*** RECORD SET Section Begins ***

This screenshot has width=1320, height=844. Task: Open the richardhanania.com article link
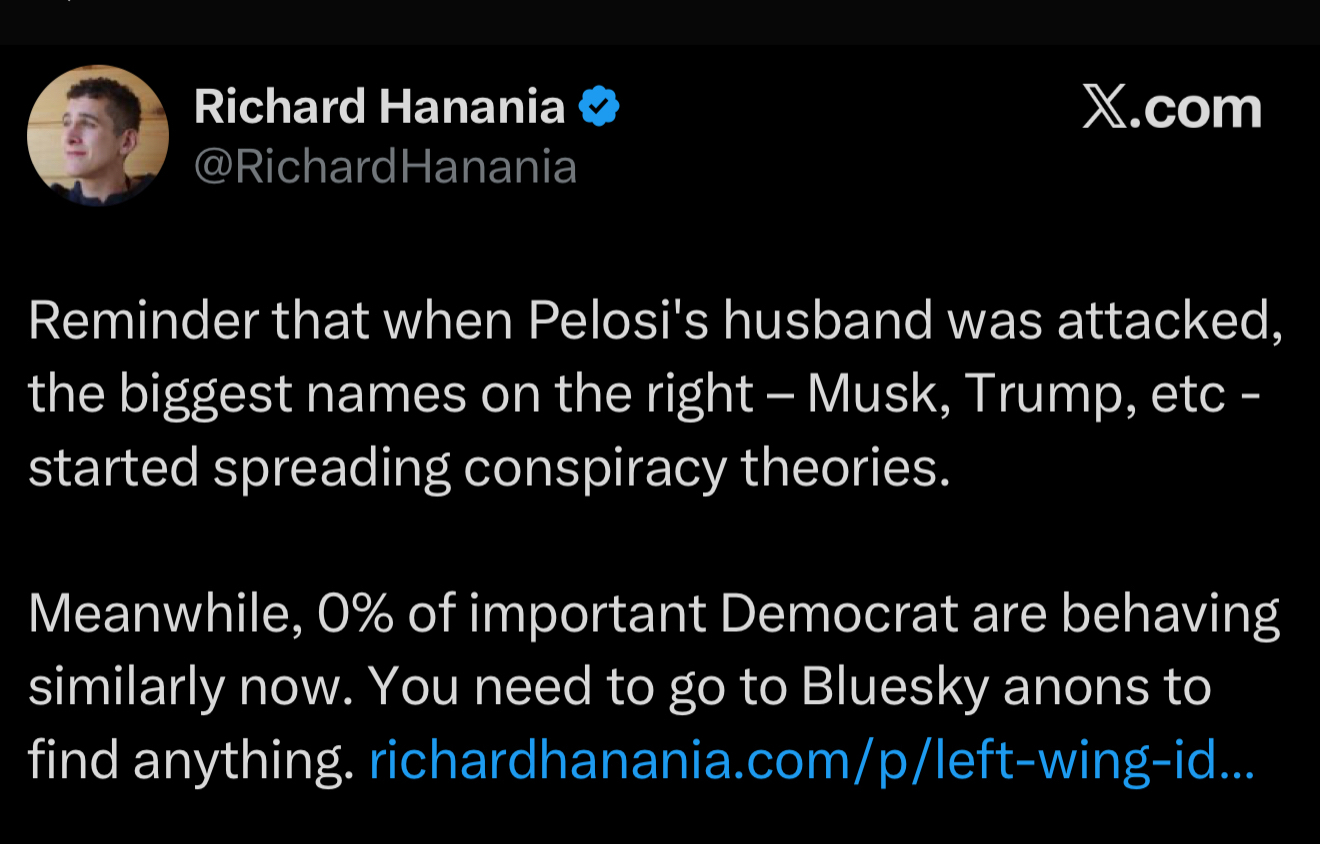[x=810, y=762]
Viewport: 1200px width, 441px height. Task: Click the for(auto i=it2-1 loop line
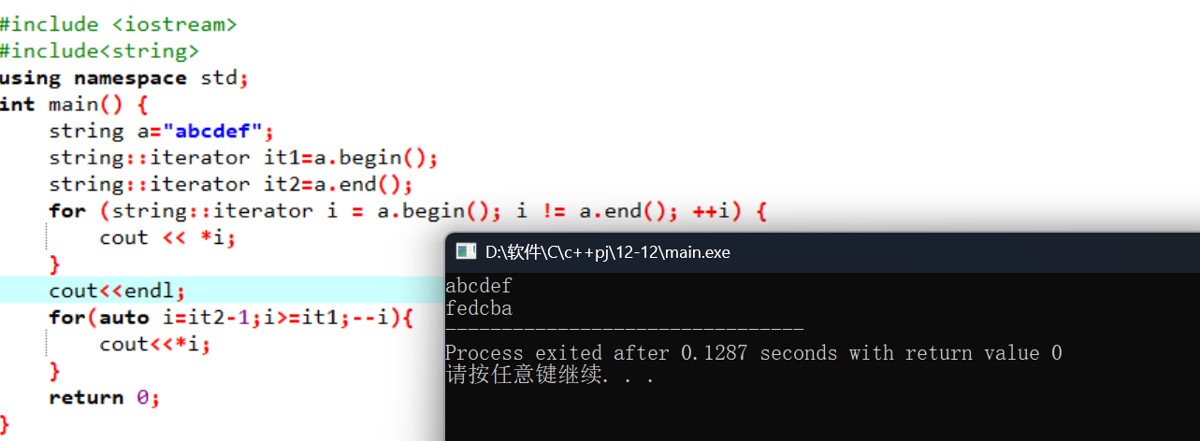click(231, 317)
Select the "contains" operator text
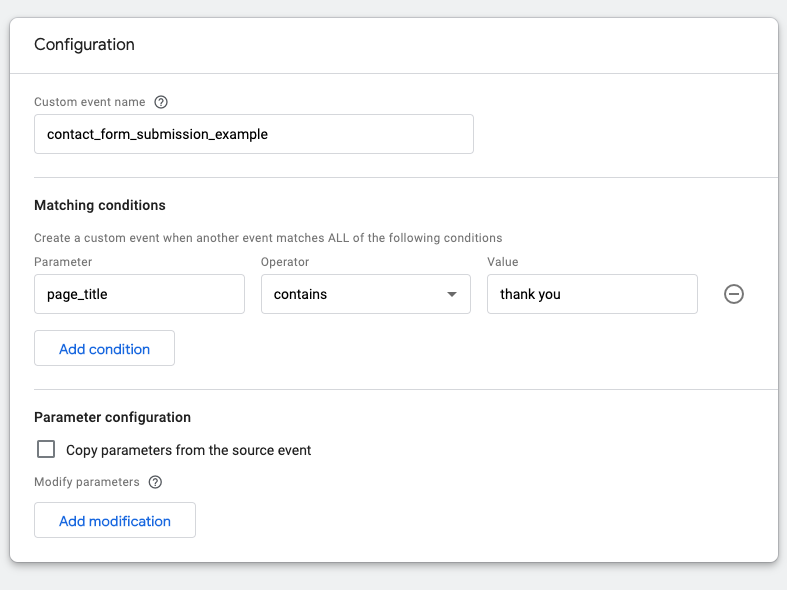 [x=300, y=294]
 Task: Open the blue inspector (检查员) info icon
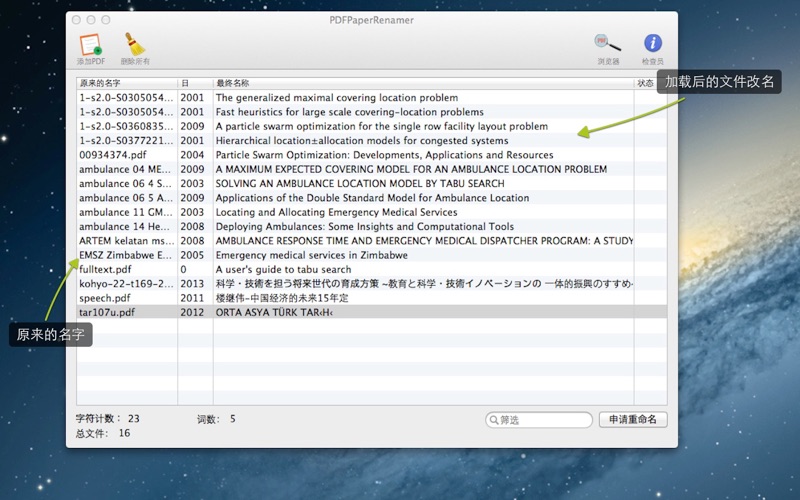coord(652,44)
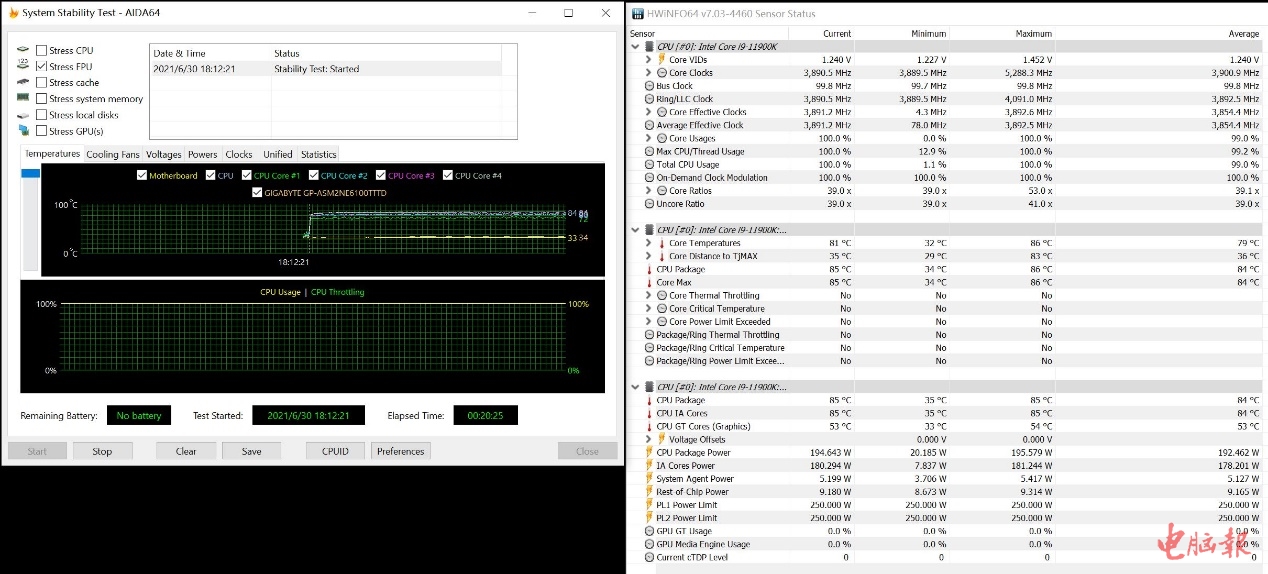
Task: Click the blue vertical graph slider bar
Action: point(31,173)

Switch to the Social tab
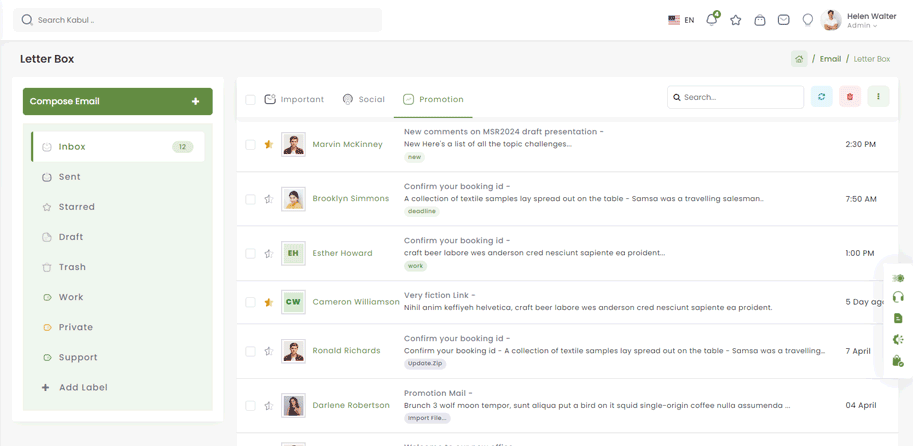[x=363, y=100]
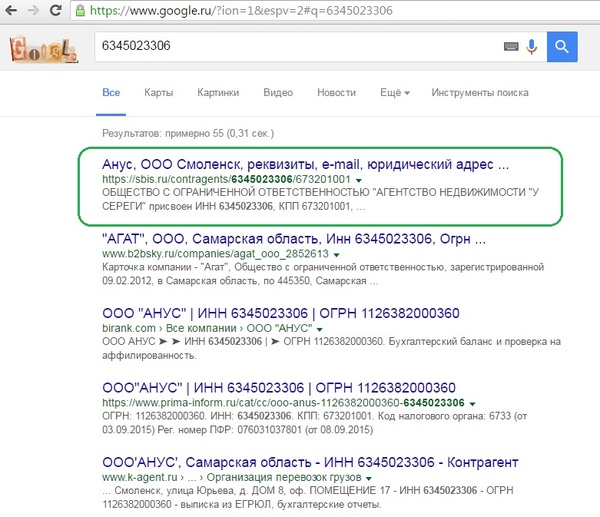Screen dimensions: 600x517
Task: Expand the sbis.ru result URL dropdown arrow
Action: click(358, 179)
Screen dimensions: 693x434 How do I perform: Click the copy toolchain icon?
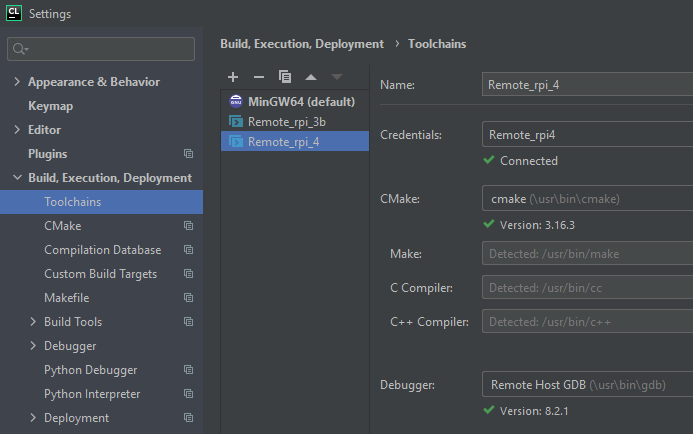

*** RECORD SET Section Ends ***

**TRY IT:**
The material above is to be transcribed exactly, with its images omitted.

**ANSWER SPACE:**
This screenshot has width=1320, height=844. Task: Open the richardhanania.com article link
[x=810, y=762]
Viewport: 1200px width, 441px height. Task: Click the for(auto i=it2-1 loop line
click(231, 317)
Select the "contains" operator text
 [x=300, y=294]
 Task: Open the blue inspector (检查员) info icon
coord(652,44)
Task: Click the blue vertical graph slider bar
Action: point(31,173)

Switch to the Social tab
[x=363, y=100]
Screen dimensions: 600x517
Task: Expand the sbis.ru result URL dropdown arrow
Action: click(358, 179)
Screen dimensions: 693x434 How do I perform: Click the copy toolchain icon?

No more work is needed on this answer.